__Trecho do texto__:
A IA generativa vem assumindo diversas formas. Cada vez mais, porém, ela é apresentada com nomes e personalidades humanas, fazendo com que pareça menos um simples código e mais um colega de trabalho. Um número crescente de startups está antropomorfizando a IA para construir confiança rapidamente – e minimizar a ameaça aos empregos humanos. Essa abordagem acaba desumanizando e acelerando processos.

Entendo por que essa narrativa ganhou força. Na economia atual, onde cada contratação representa um risco, startups corporativas – muitas emergindo do renomado acelerador Y Combinator – estão promovendo a IA não como software, mas como funcionários. Elas estão oferecendo substitutos: assistentes de IA, programadores de IA e empregados de IA. A linguagem é cuidadosamente escolhida para atrair gerentes sobrecarregados com as demandas de contratação.

Algumas empresas nem se dão ao trabalho de usar sutilezas. Por exemplo, a Atlog recentemente lançou um “funcionário de IA para lojas de móveis” que gerencia desde os pagamentos até o marketing. Segundo a empresa, um bom gerente poderia, assim, administrar 20 lojas de uma só vez. A implicação é clara: você não precisa contratar mais pessoas, apenas permita que o sistema se expanda – sem mencionar o que acontece com os 19 gerentes substituídos.

Startups para o consumidor adotam táticas semelhantes. A Anthropic batizou sua plataforma de “Claude” justamente por transmitir a sensação de um companheiro caloroso e confiável, algo que contrasta com a natureza impessoal de uma rede neural. Essa estratégia vem do mesmo universo dos aplicativos fintech, como Dave, Albert e Charlie, que revestiam suas verdadeiras intenções transacionais com nomes acolhedores. Quando lidamos com dinheiro, é mais reconfortante confiar em um “amigo”.

A mesma lógica se infiltrou na IA. Você preferiria compartilhar informações sensíveis com um modelo de machine learning ou com seu “amigo” Claude, que se lembra de você, te cumprimenta calorosamente e quase nunca ameaça? (Vale notar que a OpenAI ainda informa que você está conversando com um “transformador pré-treinado generativo”.)

Contudo, chegamos a um ponto crítico. Embora eu esteja genuinamente entusiasmado com a IA generativa, cada novo “funcionário de IA” vem se mostrando cada vez mais desumanizador. Cada nova ferramenta com nome humanizado me faz questionar quando os verdadeiros profissionais começarão a se opor à transformação de suas funções em bots que substituem empregos.

A IA generativa deixou de ser apenas uma curiosidade. Seu alcance se expande mesmo que os impactos ainda não estejam totalmente claros. Em meados de maio, 1,9 milhão de americanos desempregados recebiam benefícios – o maior número desde 2021, e muitos desses eram profissionais de tecnologia demitidos. Os sinais estão se acumulando.

Alguns ainda se recordam de 2001: Uma Odisseia no Espaço. HAL, o computador a bordo, começa como um assistente calmo e prestativo, mas logo se transforma em uma máquina homicida que corta o suporte vital da tripulação. Embora seja ficção científica, essa metáfora ressoa de forma surpreendente.

__Dados brutos__:
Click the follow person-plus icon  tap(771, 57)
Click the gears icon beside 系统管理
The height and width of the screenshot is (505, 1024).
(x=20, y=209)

__Sua tarefa__:
Reescreva em forma de lista o parágrafo do texto sobre a antropomorfização da IA que começa com “Algumas empresas nem se dão ao trabalho”, preservando os fatos principais.

__Resposta do exercício__:
- Algumas empresas não usam sutilezas.
- A Atlog lançou recentemente um “funcionário de IA para lojas de móveis”, que gerencia desde os pagamentos até o marketing.
- Segundo a empresa, com isso um bom gerente poderia administrar 20 lojas de uma só vez.
- A implicação é que não é preciso contratar mais pessoas, basta deixar o sistema se expandir.
- Não se menciona o que acontece com os 19 gerentes substituídos.